Editorial: Ko's priorities as admirable as her swing

Turning professional would place great demands on young woman who clearly still has both feet on the ground, despite incredible success

New Zealand Golf general manager Dave Mangan believes she will be No 1 by the time she is 18. Photo / Getty Images
New Zealand Golf general manager Dave Mangan believes she will be No 1 by the time she is 18. Photo / Getty Images

Has this country ever seen the likes of Lydia Ko? At just 16, she won her second professional golf tournament in Canada this week, bringing her notional earnings to nearly $1.24 million, none of which she has received because she remains an amateur.

The fact that she remains an amateur is a remarkable testament to her parents, her mentors, especially coach Guy Wilson who has been with her since she was 6, and no doubt reflects her own balanced attitude to sport and life.

At 16, still attending secondary school in Auckland, she is keeping her options open. If - or more likely, when - she turns professional, her life will be less her own. Professional players have to accept some obligations in return for the opportunity to win those big cheques. Tournament hosts and sponsors make calls on their time.

Lydia Ko probably faces some of those requests already, particularly in this country. But it is important for one so young that she can compete when and where she wants to without the pressure of professional demands.

New Zealand's high performance sport assistance has contributed $230,000 towards her international expenses, an investment that stands a good chance of reward with a gold medal at the 2016 Olympics.

Her amateur status may need to be preserved if she seeks a sports scholarship to an American university, where she could prepare herself for life beyond golf. Plans such as that would seem in character with the way she plays. On the course she has a relaxed swing and a calm, steady, purposeful manner far ahead of her years.

Off the course, her comments to television are equally unruffled, cheerful and sensible. She shares the delight in her success with her feet still firmly on the ground. No wonder her classmates at Pinehurst School were following her progress at Edmonton on a live-stream internet link this week.

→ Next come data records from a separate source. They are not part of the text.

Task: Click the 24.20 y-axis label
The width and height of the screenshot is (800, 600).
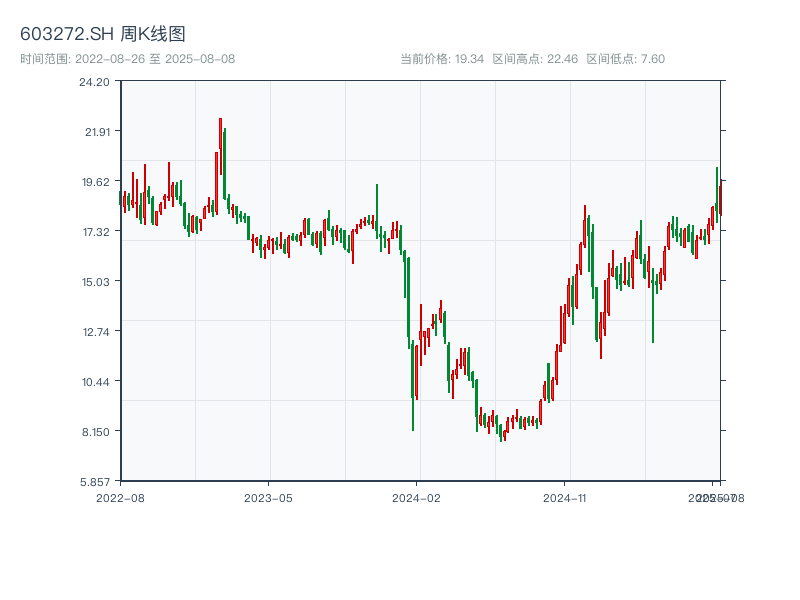Action: pyautogui.click(x=94, y=81)
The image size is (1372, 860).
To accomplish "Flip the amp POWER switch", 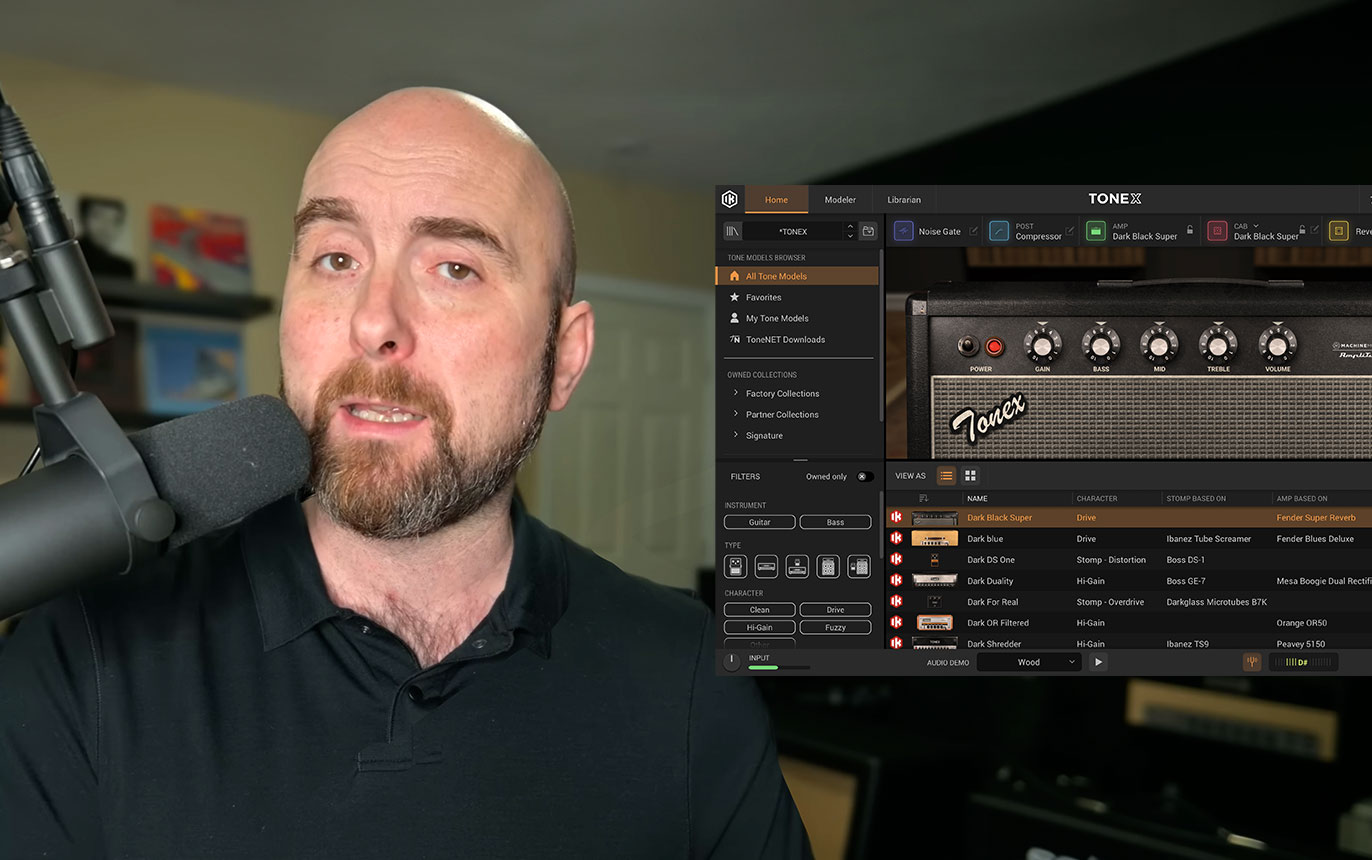I will point(968,347).
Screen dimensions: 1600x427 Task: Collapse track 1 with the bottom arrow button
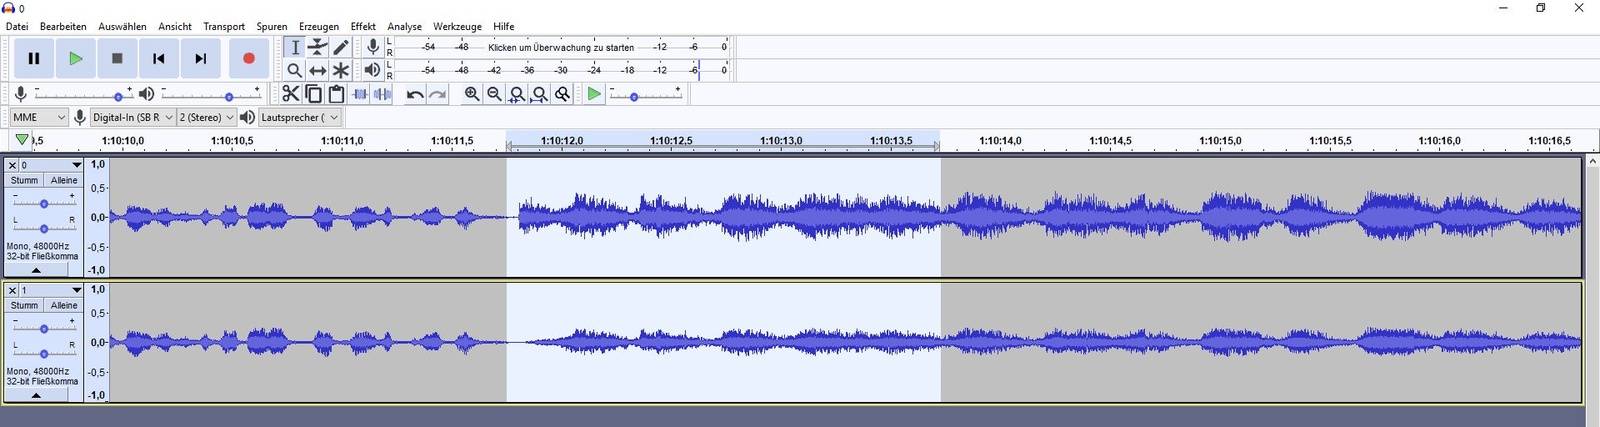[36, 395]
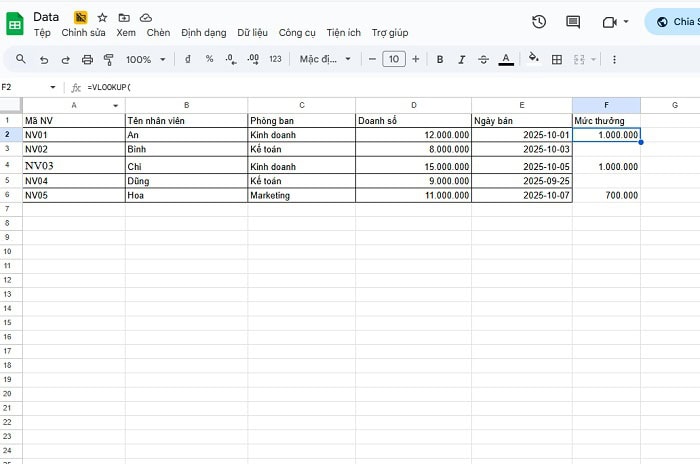Screen dimensions: 700x464
Task: Select the paint format roller tool
Action: 109,60
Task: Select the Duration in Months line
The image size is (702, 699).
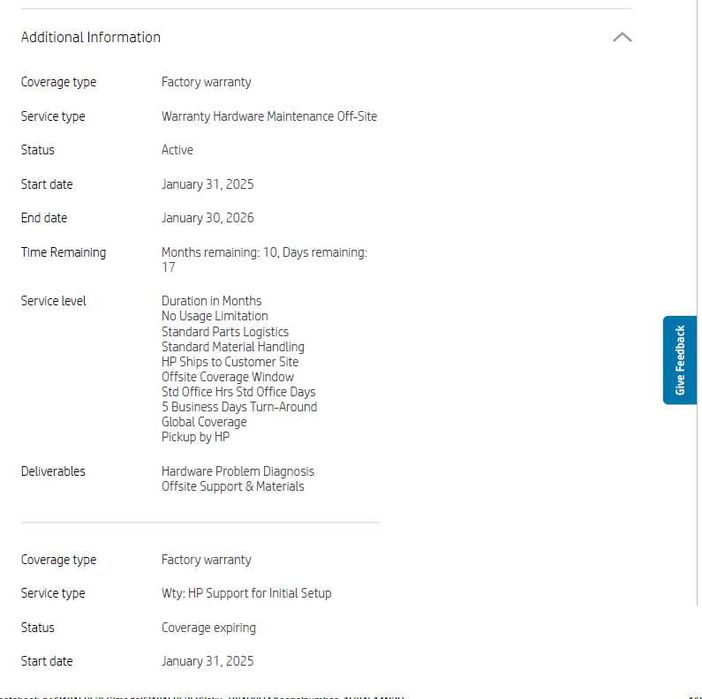Action: 211,301
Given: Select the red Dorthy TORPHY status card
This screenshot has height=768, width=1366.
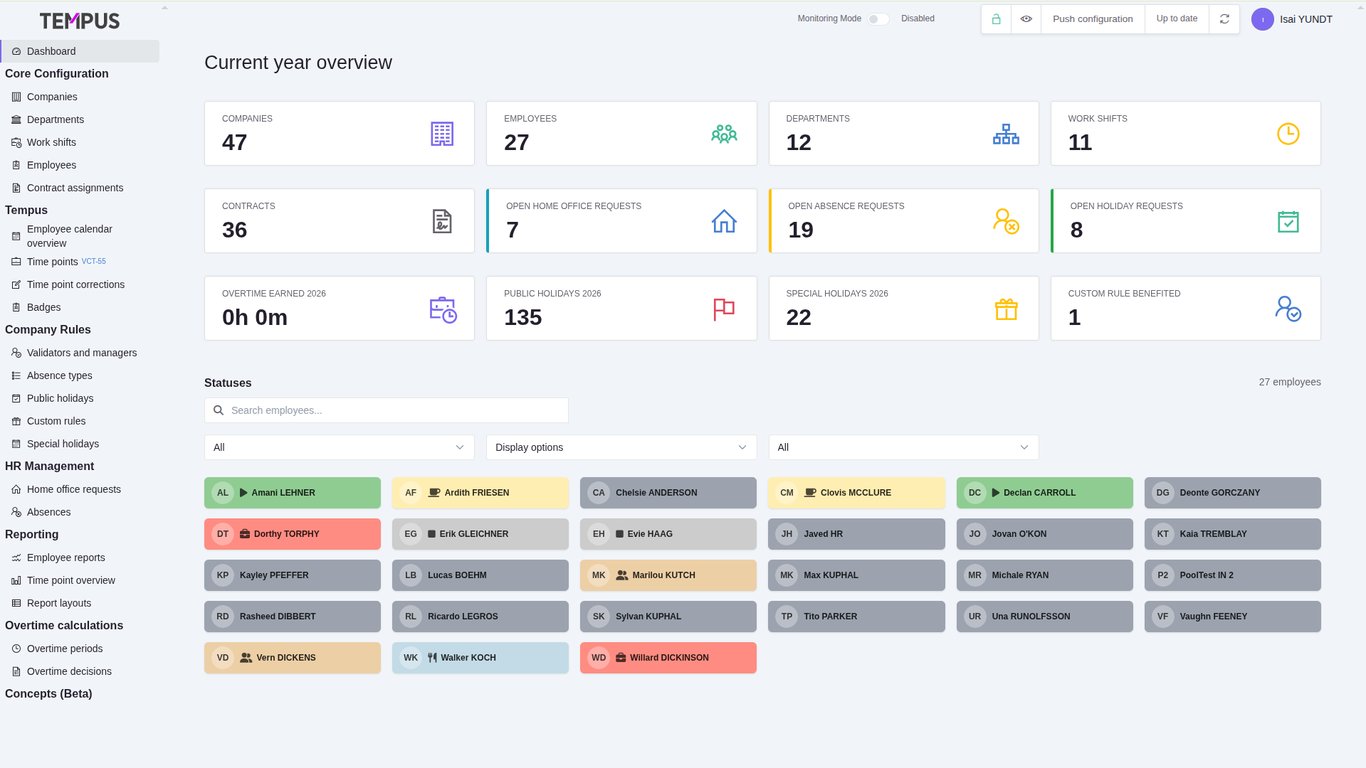Looking at the screenshot, I should [292, 534].
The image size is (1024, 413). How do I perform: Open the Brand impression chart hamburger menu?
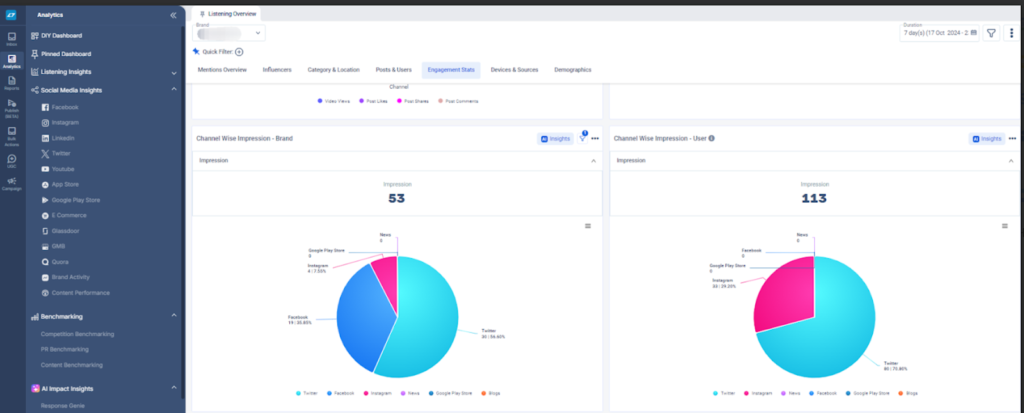[x=588, y=225]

She in turn seems happy to be a New Zealander. There seems little danger that she will be returned to her parents' home country, as happened to another fine young player in a Korean immigrant family a few years ago. Ko's success must bring particular pride to Korean New Zealanders and signifies their contribution to this country.

Having made the cut in her past 24 tournaments, 14 of them on the LPGA tour, and finished in the top 10 six times, she is already ranked No 7 in the world. How much better she might be as she gets older and devotes even more of her time to the game, can only be imagined. New Zealand Golf general manager Dave Mangan believes she will be No 1 by the time she is 18.

She is already the world's leading woman amateur for a second year. This season her second Canadian title followed a strong performance in the British Open in conditions that tested her composure. She did not have such a good United States Open and showed that she could handle failure with maturity too.

Between hours of daily practice on tour, she is keeping up her schoolwork, passed her exams last year and is coming home to sit her next papers in October. She is in no hurry to make golf her "job" though a fortune awaits. We can be as proud of her priorities as we are of her play.